Chen Liang, Wenguan Wang, Jiaxu Miao, Yi Yang
NeurIPS 2022 (Spotlight). (arXiv 2210.02025)
Prevalent semantic segmentation solutions are, in essence, a dense discriminative classifier of p(class|pixel feature). Though straightforward, this de facto paradigm neglects the underlying data distribution p(pixel feature|class), and struggles to identify out-of-distribution data. Going beyond this, we propose GMMSeg, a new family of segmentation models that rely on a dense generative classifier for the joint distribution p(pixel feature,class). For each class, GMMSeg builds Gaussian Mixture Models (GMMs) via Expectation-Maximization (EM), so as to capture class-conditional densities. Meanwhile, the deep dense representation is end-to-end trained in a discriminative manner, i.e., maximizing p(class|pixel feature). This endows GMMSeg with the strengths of both generative and discriminative models. With a variety of segmentation architectures and backbones, GMMSeg outperforms the discriminative counterparts on three closed-set datasets. More impressively, without any modification, GMMSeg even performs well on open-world datasets. We believe this work brings fundamental insights into the related fields.
This implementation is built on MMSegmentation v0.22.1. Many thanks to the contributors for their great efforts.

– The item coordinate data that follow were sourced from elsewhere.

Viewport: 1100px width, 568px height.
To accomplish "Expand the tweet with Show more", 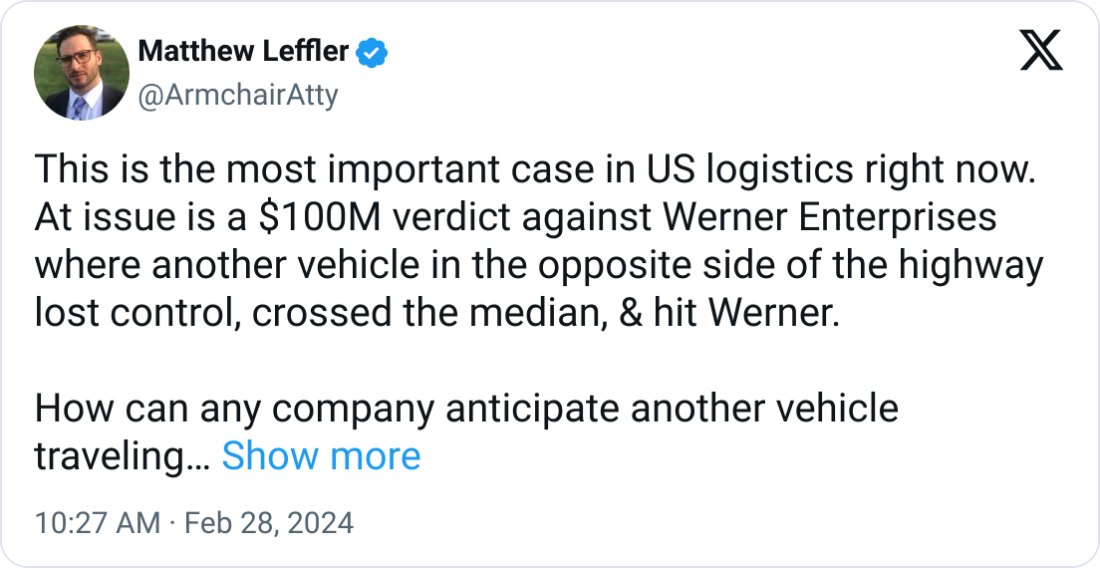I will tap(320, 456).
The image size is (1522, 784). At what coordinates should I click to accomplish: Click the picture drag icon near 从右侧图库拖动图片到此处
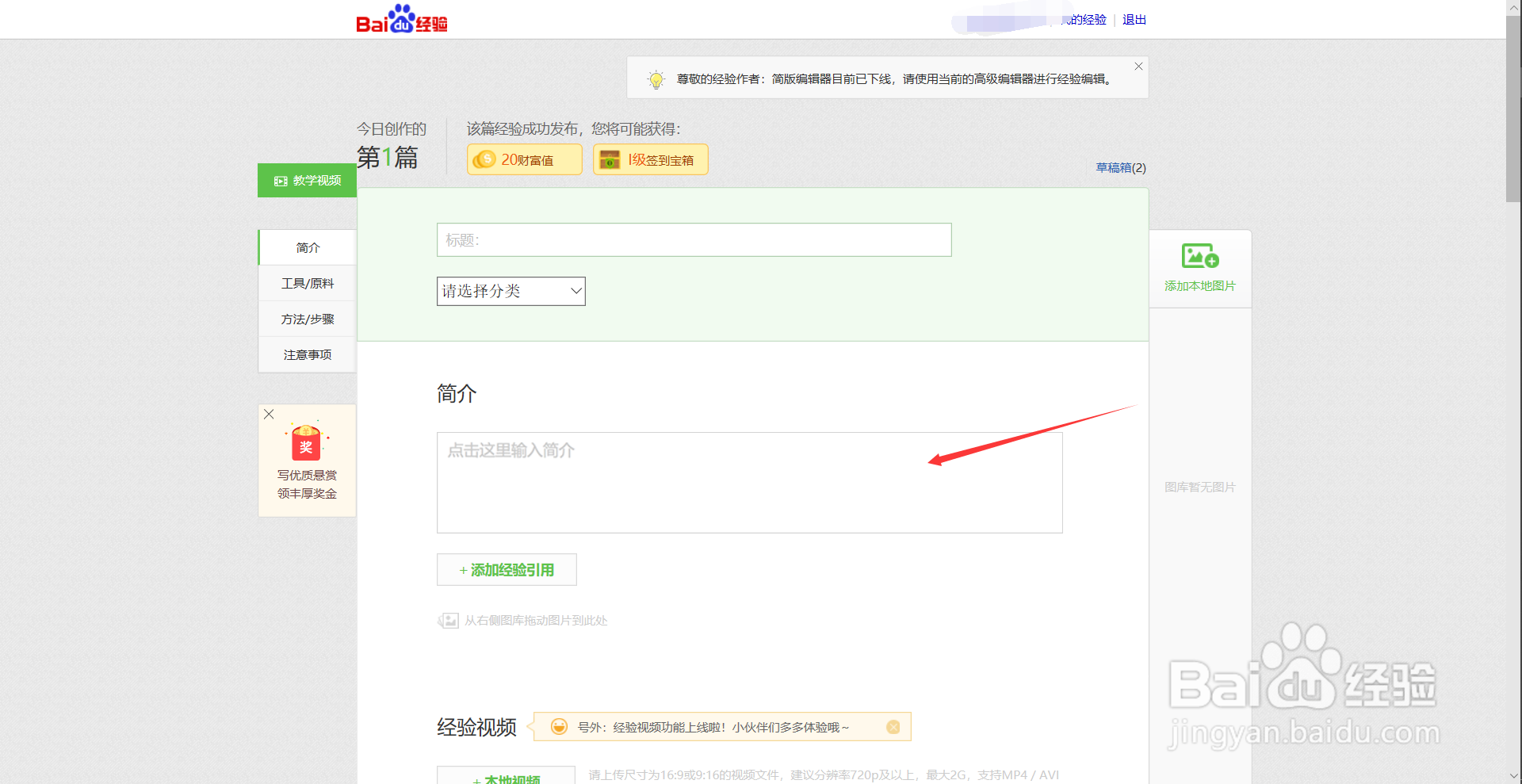pyautogui.click(x=448, y=621)
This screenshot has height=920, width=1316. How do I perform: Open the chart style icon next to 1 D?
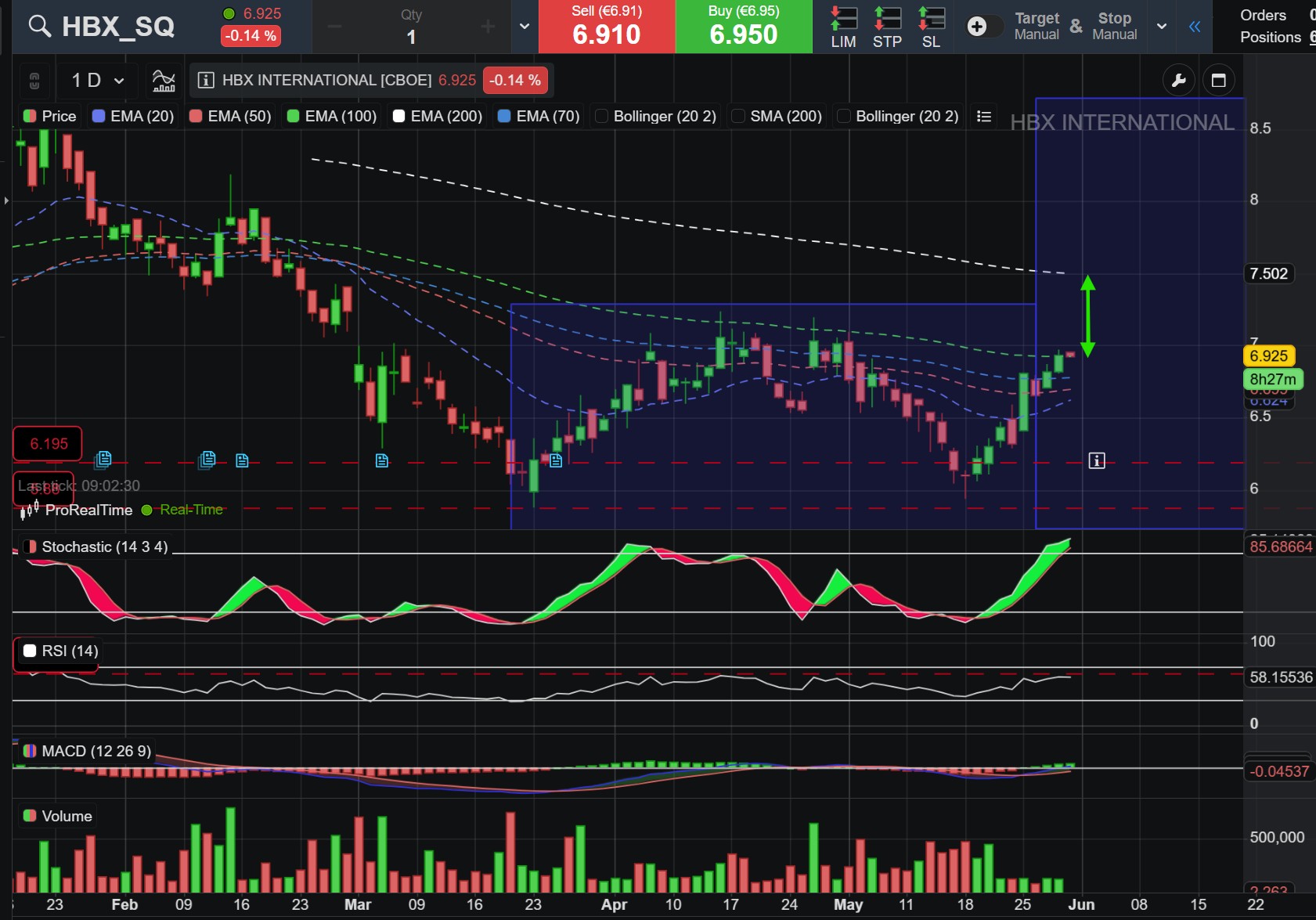click(164, 80)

Please follow the get_started for installation and dataset_prepare for dataset preparation.
Other requirements: pip install timm==0.5.4 einops==0.4.1
Backbone | Model | Train Set | Val Set | Iterations | Batch Size | mIoU | Log | CKPT | Config |
---|---|---|---|---|---|---|---|---|---|
MiT-B5 | GMMSeg-Segformer | coco-stuff10k-train | coco-stuff10k-test | 80000 | 8xbs2 | 44.81 | log | ckpt | cfg |
# single-gpu train
python tools/train.py configs/_gmmseg/segformer_mit-b5_gmmseg_512x512_80k_cocostuff10k.py
# multi-gpu train
bash ./tools/dist_train.sh configs/_gmmseg/segformer_mit-b5_gmmseg_512x512_80k_cocostuff10k.py ${GPU_NUM}
# single-gpu test
python tools/test.py configs/_gmmseg/segformer_mit-b5_gmmseg_512x512_80k_cocostuff10k.py /path/to/checkpoint_file
# multi-gpu test
bash ./tools/dist_test.sh configs/_gmmseg/segformer_mit-b5_gmmseg_512x512_80k_cocostuff10k.py /path/to/checkpoint_file ${GPU_NUM}
Note: We recommend training with eight Tesla A100 GPUs, i.e., GPU_NUM=8
.
Please also see train and inference for the detailed usage of MMSegmentation.
May also see a series of our related works in visual recognition:
[1] Exploring Cross-Image Pixel Contrast for Semantic Segmentation - ICCV 2021 (Oral) [arXiv][code]
[2] Rethinking Semantic Segmentation: A Prototype View - CVPR 2022 (Oral) [arXiv][code]
[3] Deep Hierarchical Semantic Segmentation - CVPR 2022 [arXiv][code]
[4] Visual Recognition with Deep Nearest Centroids - arXiv 2022 [arXiv][code]
If you find GMMSeg useful or inspiring, please consider citing our paper:
@inproceedings{liang2022gmmseg,
title = {GMMSeg: Gaussian Mixture based Generative Semantic Segmentation Models},
author = {Liang, Chen and Wang, Wenguan and Miao, Jiaxu and Yang, Yi},
booktitle = {Advances in Neural Information Processing Systems},
year = {2022}
}
This repository is currently maintained by Chen Liang.